Proteins are crucial to the development of life, but the process by which they were first created and maintained in cells is an interesting riddle for scientists. Most proteins rely on other proteins, called chaperones, to fold them into shape so that they can work. But these chaperone proteins require the proteins they fold for their own synthesis.
Chaperones are also important for the maintenance of healthy proteins. When exposed to stressors such as high temperature or harsh chemicals, proteins may unfold in a process called denaturing and are rendered useless — a major problem for the body. Diseases like sickle cell anemia, Alzheimer’s and Parkinson’s all result from misfolded proteins.
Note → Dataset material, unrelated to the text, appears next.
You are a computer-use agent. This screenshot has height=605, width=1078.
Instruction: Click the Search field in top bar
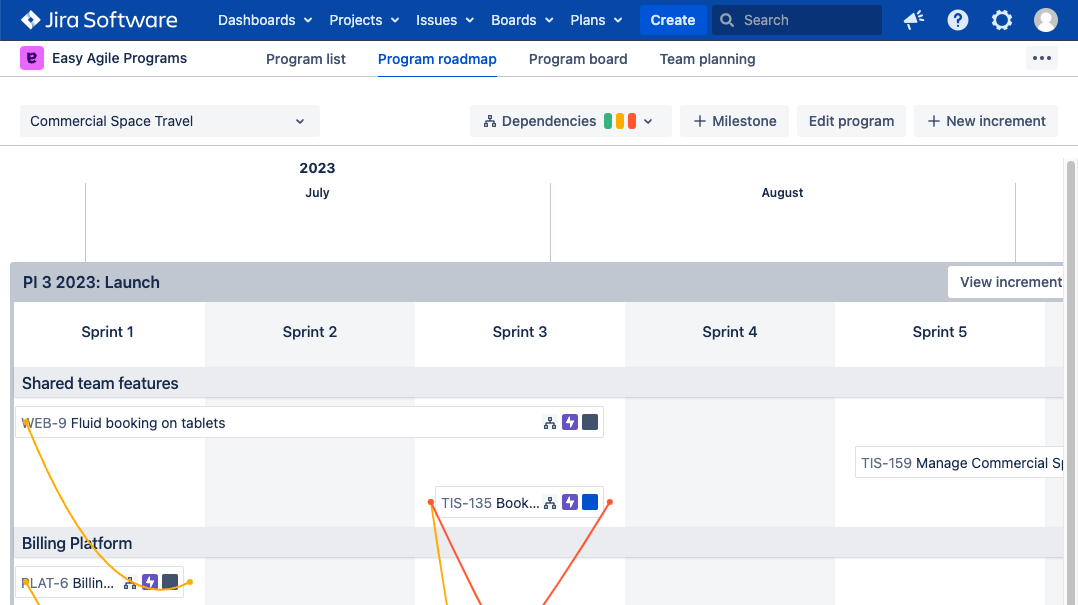pos(796,20)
LSA senior Nico Wagner, a co-author of the paper, said inorganic polyphosphate’s simple, non-proteinaceous nature is an important characteristic that may answer this riddle.
“We think that it’s unlikely that the first proteins just folded without any help, they had something to help them and that something had to be simple because it couldn’t be another protein, or else you would have a chicken-or-egg question,” he said.
Inorganic polyphosphate, also known as polyP, is made up of a long chain of phosphate molecules, which are common in the cell. The fact that it may act as a chaperone while not being a protein, in addition to its demonstrated ancient origins, makes it a tempting candidate for a crucial molecule in the development of life.
Jakob said the research interest came from an observation made by researchers in the lab: when cells were exposed to stress, they became starved for ATP, the high-energy molecule needed to create polyP.
Further experiments compared bacteria that were able to produce polyP to bacteria that couldn’t, and examined proteins in solutions exposed to polyP with proteins not exposed to polyP. The results showed that proteins exposed to polyP reacted to stress much better than proteins that were not exposed, which quickly unfolded and became useless.
Based on these results, the researchers are confident that polyP acts as an important chaperone-protein replacement. It has been found in all of the organisms in which it has been tested for, and is believed to exist in all forms of life, pointing to its evolutionary significance.
Wagner said the next step is to figure out how exactly polyP works to protect proteins. Jakob emphasized that this could have clinical consequences for diseases resulting from misfolded proteins. Further understanding of protein folding and the molecules involved could potentially lead to insights in treating these diseases.